INPUT DATA:
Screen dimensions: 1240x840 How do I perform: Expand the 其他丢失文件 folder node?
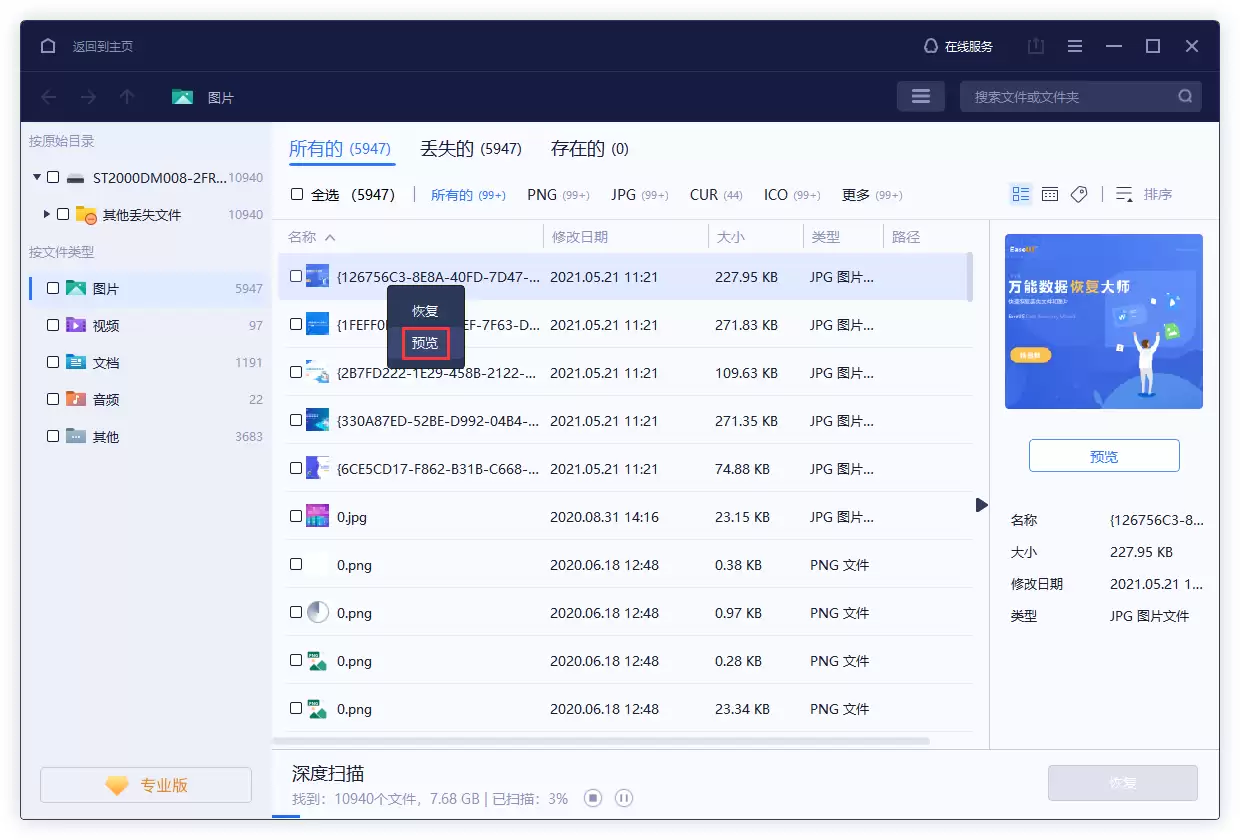(x=47, y=214)
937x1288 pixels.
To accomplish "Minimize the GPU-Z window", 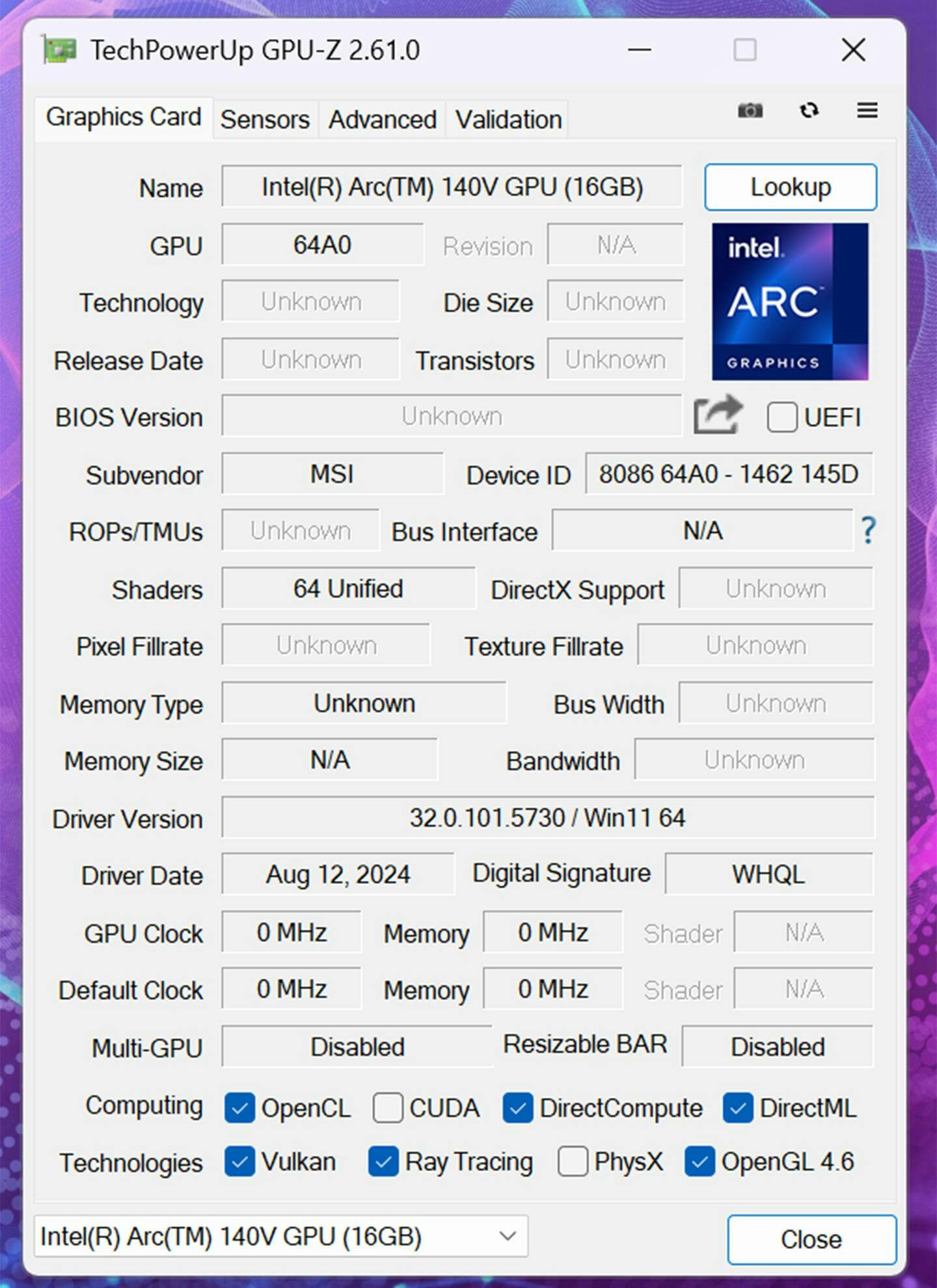I will (640, 50).
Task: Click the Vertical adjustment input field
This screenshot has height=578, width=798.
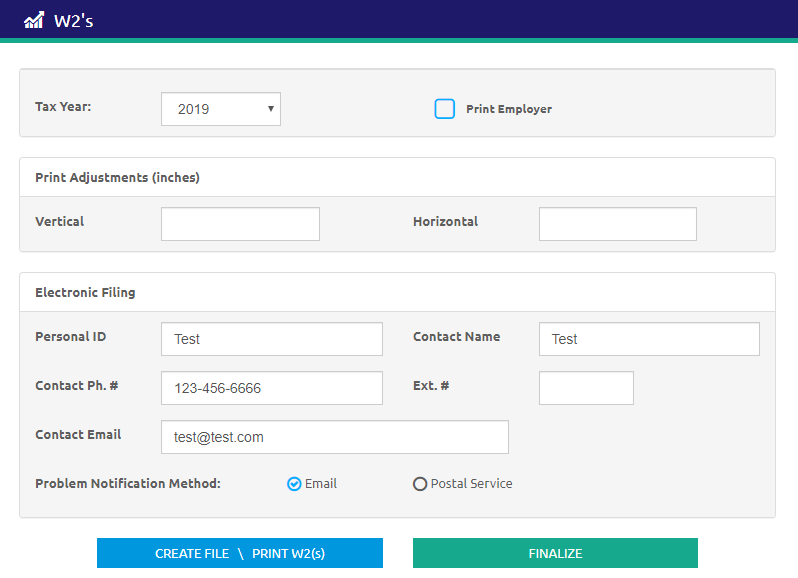Action: [x=240, y=224]
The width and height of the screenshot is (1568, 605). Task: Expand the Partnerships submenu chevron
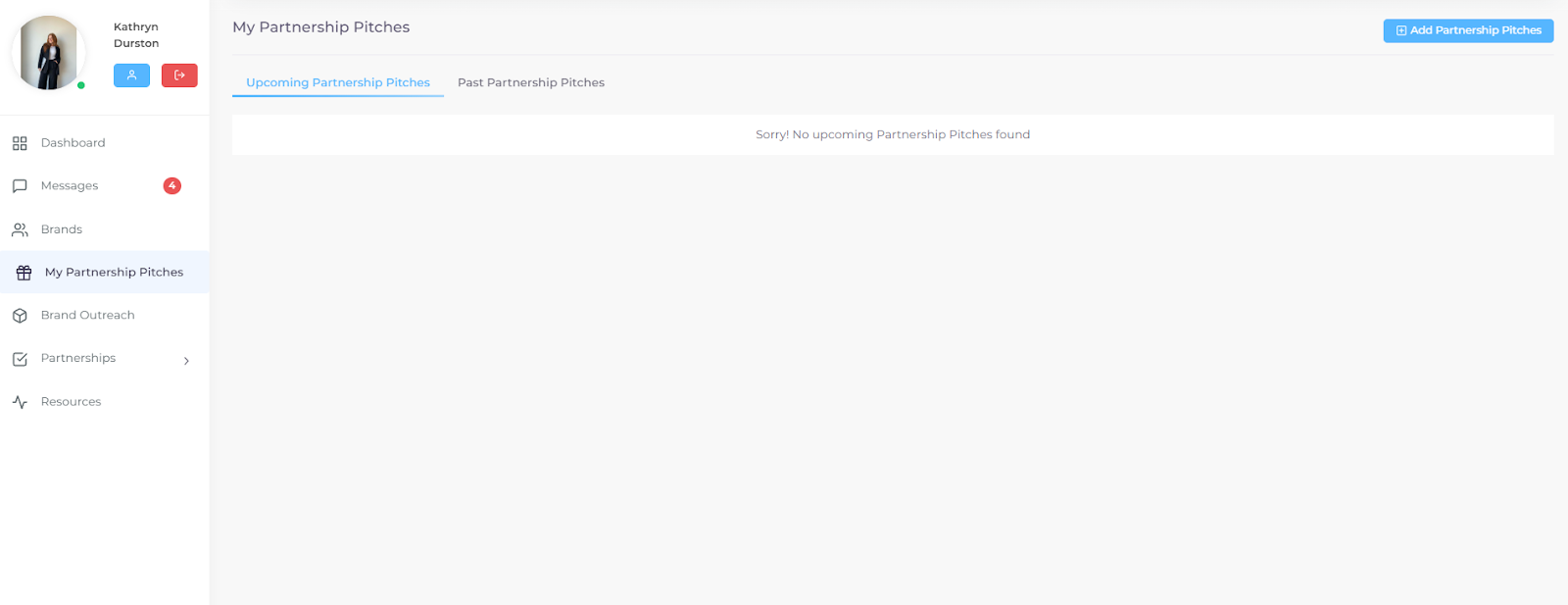click(x=186, y=361)
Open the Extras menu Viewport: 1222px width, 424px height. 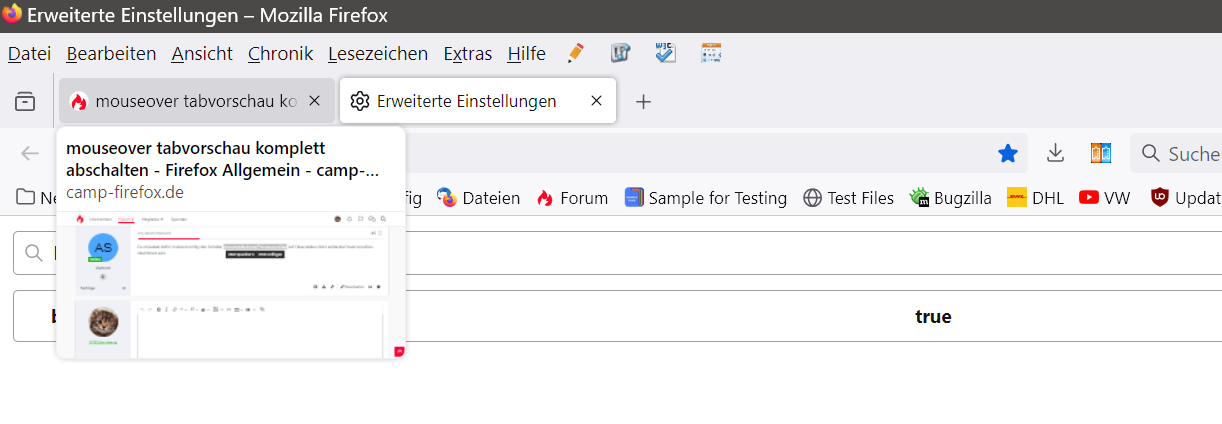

EXERCISE REQUIREMENTS: The lines running from the one with "The width and" to the close of the material above are to be retyped exactly; no picture is to be included.

TASK RESPONSE:
The width and height of the screenshot is (1568, 605). Task: Expand the Partnerships submenu chevron
click(x=186, y=361)
Open the Extras menu Viewport: 1222px width, 424px height. 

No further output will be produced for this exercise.